Nello studio dei vostri prodotti quanto è importante l’ascolto del pizzaiolo?
«Fondamentale direi, i prodotti Gi.Metal sono nati proprio ascoltando i pizzaioli e le loro necessità, e capendo di cosa hanno bisogno possiamo affinare i nostri strumenti professionali per pizzeria.
Pensi che abbiamo quasi 600 referenze in catalogo. In particolare poi il pizzaiolo italiano è esigente, e ha una doppia natura: è artigiano ed essendo imprenditore di se stesso è un uomo sempre “con le mani in pasta”. Questo lo porta ad essere per primo lui stesso a comunicare all’azienda le proprie esigenze. Devo dire che dai suoi albori abbiamo improntato l’azienda proprio sul dialogo continuo con la categoria».
Lei gira molto per il mondo, quanto l’identità della pizza italiana è mantenuta nelle altre nazioni? Il Paese più attento alla tradizione nostrana qual è?
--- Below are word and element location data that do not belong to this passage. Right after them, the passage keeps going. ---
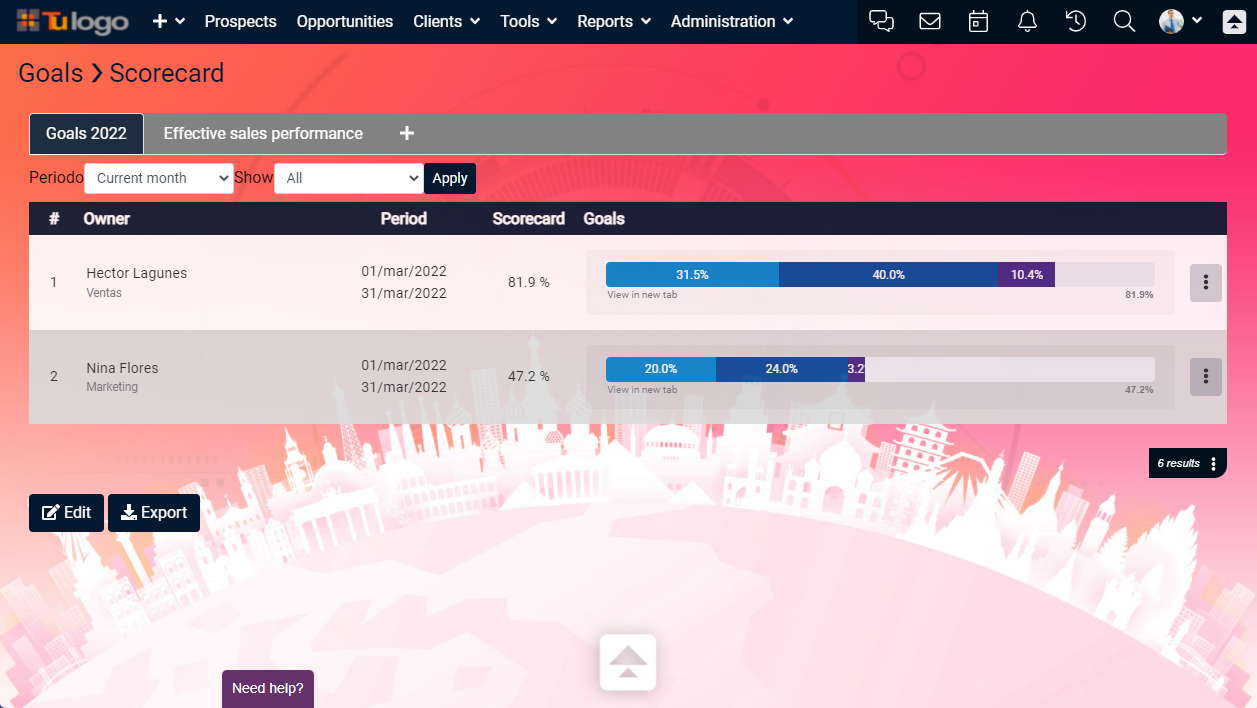The height and width of the screenshot is (708, 1257).
Task: Open the kebab menu on Hector Lagunes row
Action: click(x=1205, y=282)
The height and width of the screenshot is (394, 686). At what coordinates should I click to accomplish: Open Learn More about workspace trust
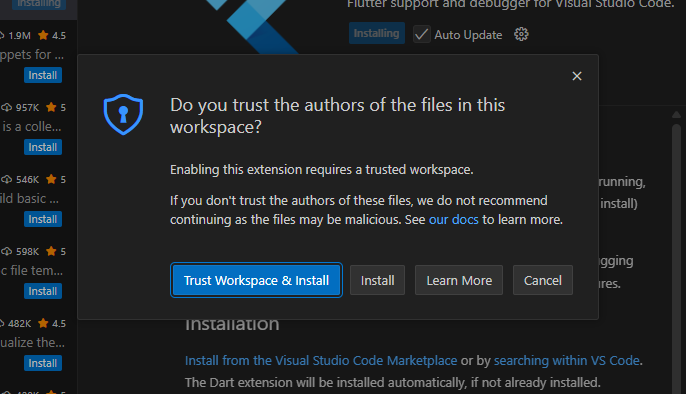pos(459,280)
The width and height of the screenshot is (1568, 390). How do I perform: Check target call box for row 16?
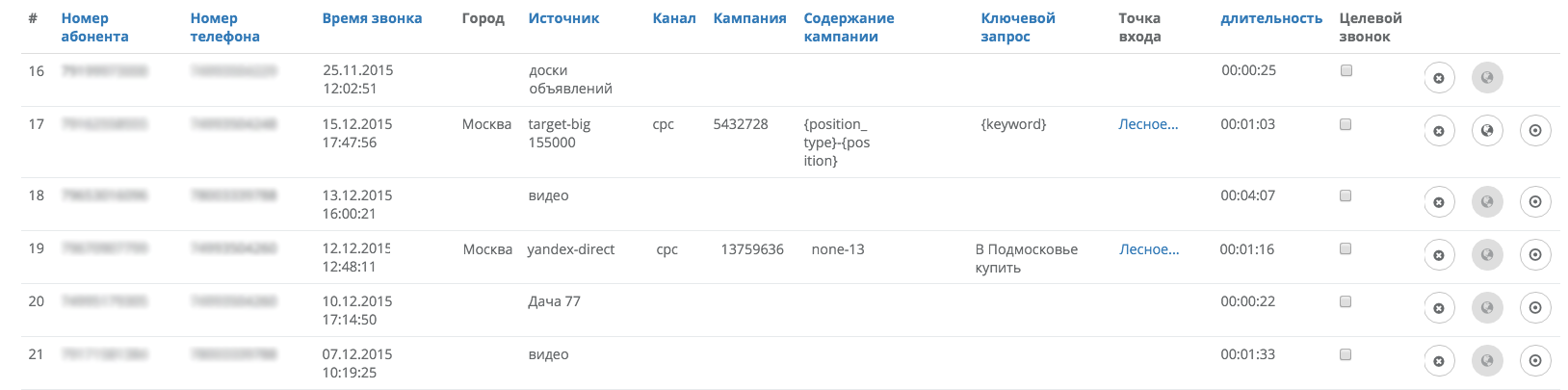tap(1346, 70)
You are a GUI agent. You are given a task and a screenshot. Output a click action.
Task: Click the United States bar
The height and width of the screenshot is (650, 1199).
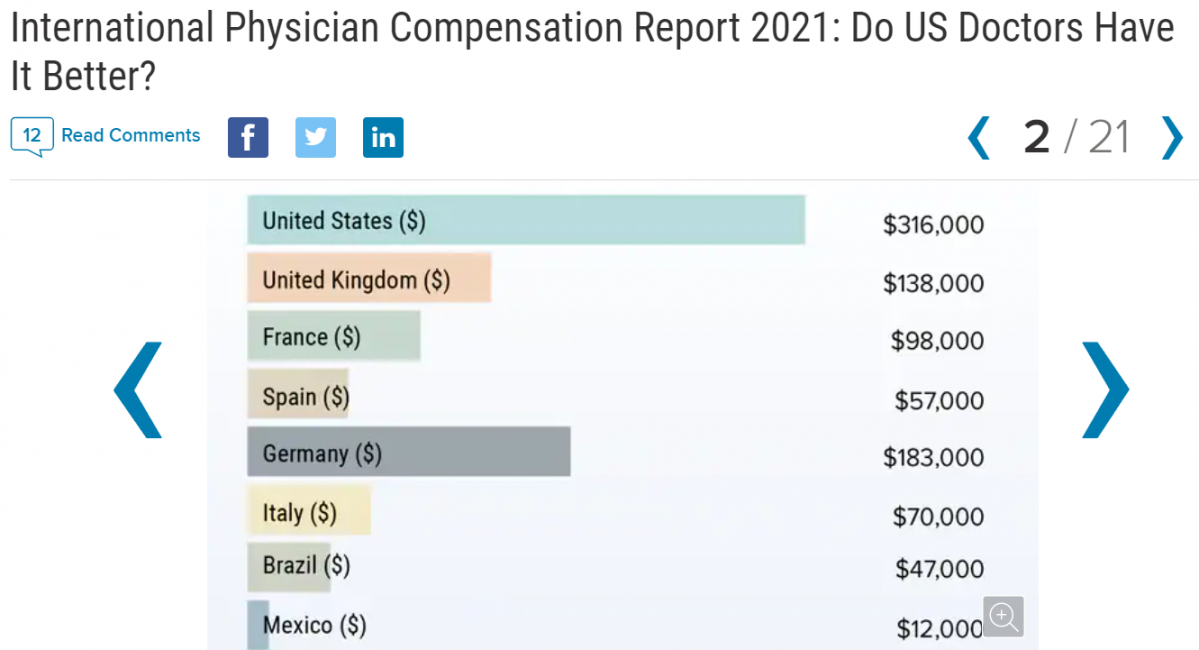coord(526,220)
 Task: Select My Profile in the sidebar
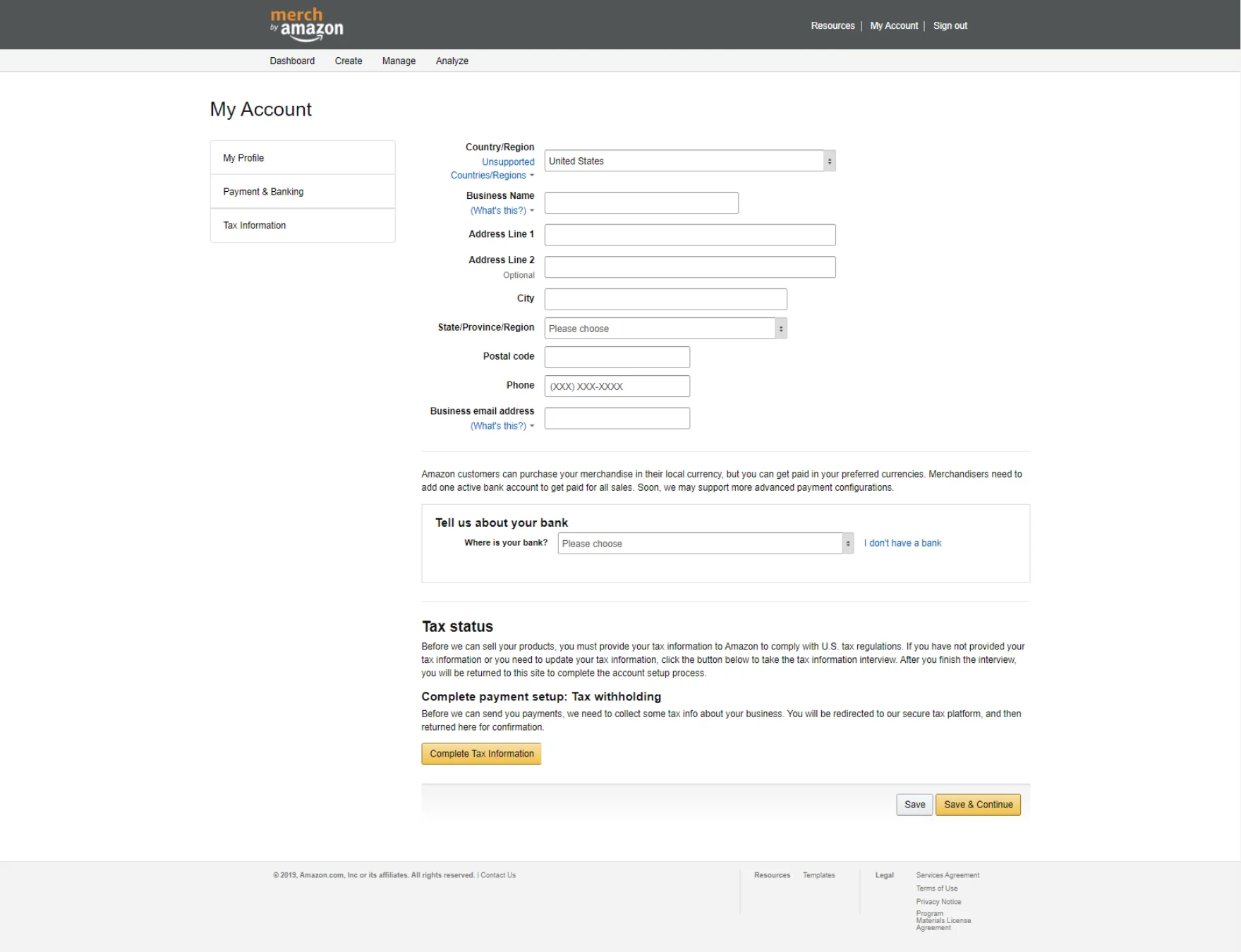(243, 157)
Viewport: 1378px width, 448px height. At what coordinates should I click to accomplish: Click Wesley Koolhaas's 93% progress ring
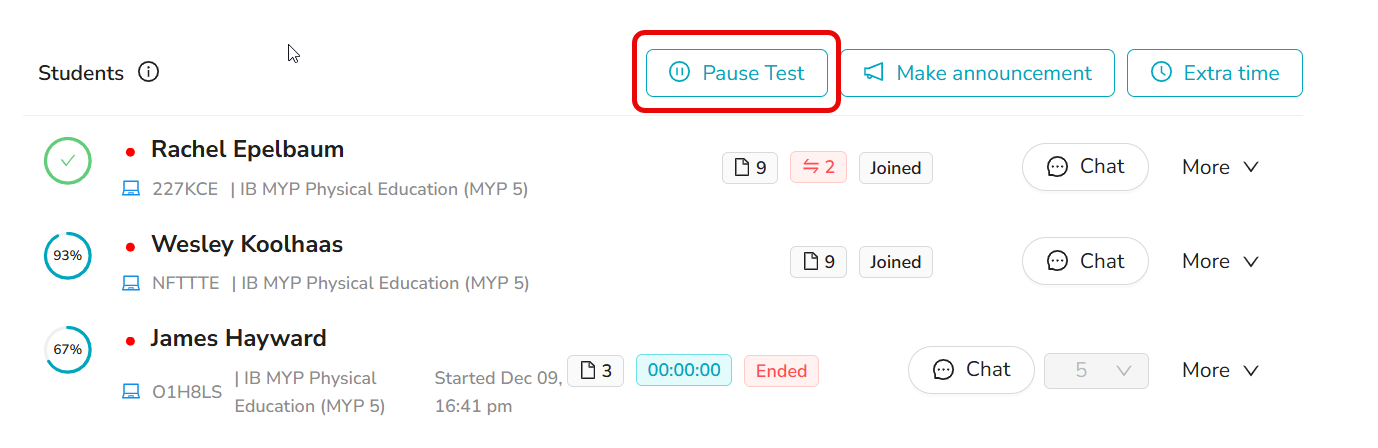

«Sappiamo che la pizza è su tutti i mercati mondiali e ognuno la fa secondo procedure che si sono stabilizzate negli anni secondo i gusti dei Paesi, ma personalmente nei miei viaggi ho notato un rafforzamento dell’Italianità della pizza, in particolare della tradizione napoletana. Le origini napoletane sono molto sentite all’estero, questo grazie anche alla spinta delle associazioni, molto efficienti e determinate, con una grande capacità di raccontarsi e raccontare la storia e l’artigianalità del prodotto. In dieci anni, per esempio, negli Usa la napoletanità della pizza è cresciuta moltissimo».
Esportare il know how, la cultura del prodotto pizza ha poi concrete ricadute positive per le aziende italiane?
«Esportando le procedure per far pizza come la si fa in Italia non si fa altro che creare le basi affinché i pizzaioli che imparano il nostro modo di far pizza cerchino poi tutti i mezzi per ottenere quella particolare pizza.
Dunque, si crea il mercato per le aziende italiane depositarie di quelle conoscenze per creare prodotti nel mondo pizza, conoscenze che le rendono competitive sui mercati esteri.
Il tandem fra le associazioni di categoria e le aziende risulta fondamentale per formare le nuove leve sui mercati internazionali».
La sua azienda s’è affacciata all’estero prima di molte altre e prima della crisi economica che ha portato molti imprenditori a cercare nuovi mercati. Perché questa innata vocazione all’internazionalità?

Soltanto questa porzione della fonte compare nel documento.